I had nagging doubts about Vote Leave’s intentions, but I was willing to overlook them. In their excellent communications, Vote Leave always talk about the benefit of a leave vote, not about the benefits of actually leaving. They call repeatedly for people to vote leave, but never for the UK to leave the EU. They never talk about Brexit. They never say we are better off out. Only that we must vote leave. Like Boris in his long-awaited Telegraph column, it is possible to infer that they support a leave vote as a stepping stone to a better deal within the EU.

I convinced myself that I was being too cynical, that this was an acceptable tactic. Much of the general public, even those who have concerns about the EU, are frightened of severing all ties with the EU’s apron strings. We don’t want to frighten the horses. Perhaps this coy refusal to call for the exit was an attempt to reassure wavering voters. I even defended Vote Leave and some of its key figures against those who doubted their intentions.

Then I read one of their briefing documents on what they want to happen after a leave vote.

Vote Leave

My nagging doubts solidified. We simply cannot have a “new UK-EU Treaty” following a leave vote. If the British people vote to leave, we must leave. We must negotiate a trade and co-operation deal only.

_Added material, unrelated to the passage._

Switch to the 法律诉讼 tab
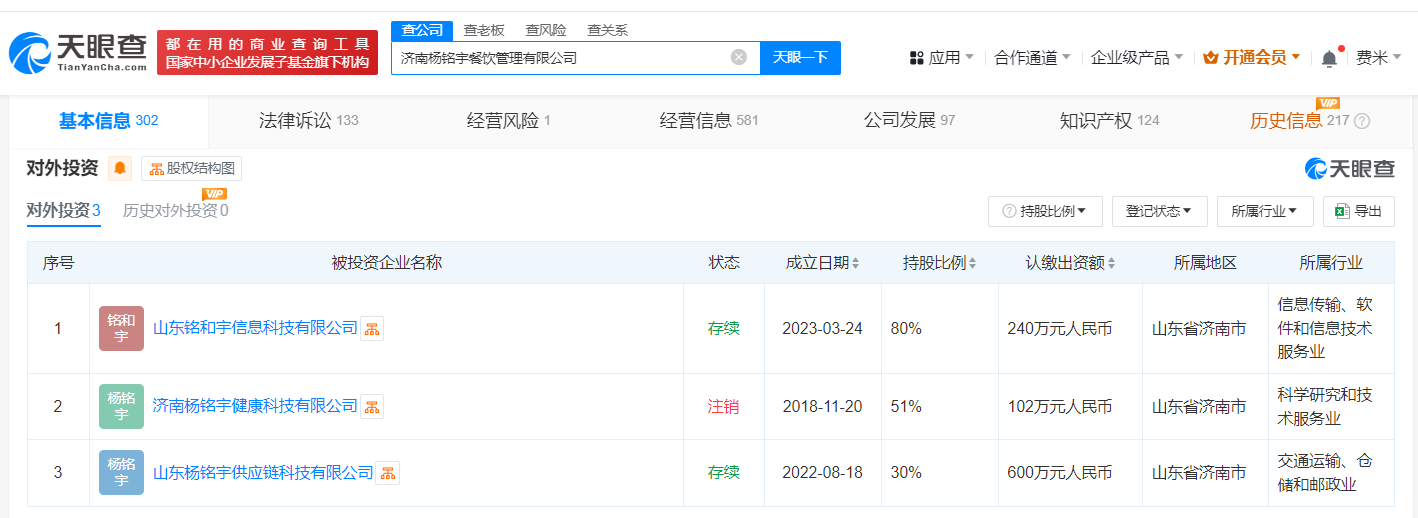Viewport: 1418px width, 518px height. click(307, 121)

This does not require a new EU Treaty. If the UK leaves so much as a toe in the political union cesspit we will be slowly but surely dragged back in.

Article 50 is the EU’s own procedure for a country to follow when leaving the union, as laid out in the Lisbon Treaty. There are other ways of leaving. We could unilaterally repeal the relevant domestic legislation that signed us up to the EU. But from the EU’s perspective, Article 50 is the only mechanism by which a member state may leave the union. To agree an “alternative path” to Article 50 that is also in the EU’s “interests” means that we do not leave the European Union.

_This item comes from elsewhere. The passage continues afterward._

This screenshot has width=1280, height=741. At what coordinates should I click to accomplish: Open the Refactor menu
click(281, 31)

This is a deal breaker for me. I fail to see how any UKIP supporter can back Vote Leave while they hold this position. I can, however, see why a number of fence-sitters and former EU-philes might have been drawn to Vote Leave in recent days. People like Michael Howard are quite open in their belief that a leave vote should be used to get a better deal within the EU.

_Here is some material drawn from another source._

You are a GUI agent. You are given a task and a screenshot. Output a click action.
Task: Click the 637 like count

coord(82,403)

To some extent that doesn’t matter in the short term. Vote Leave, like UKIP, GO, Leave.eu, and many others will be campaigning for people to vote Leave on the 23rd June. However if they are the lead campaign, and we win the referendum, it seems clear that Vote Leave will start backsliding from 24th June. They will be able to point to their briefing docs which call for a new Treaty, which say an alternative path might be found to invoking Article 50 to leave the EU.

Boris seems to have distanced himself from Vote Leave’s briefing doc. No sooner had the London Mayor filed his Telegraph column laying out his position on the EU, than he too began to get criticism for appearing to back a two referendum strategy. This weekend he clarified his position with an unequivocal “out is out”. Vote Leave need to follow Boris’ example. If not, we can perhaps work alongside them during the campaign, but sooner or later we will have a big problem with Vote Leave.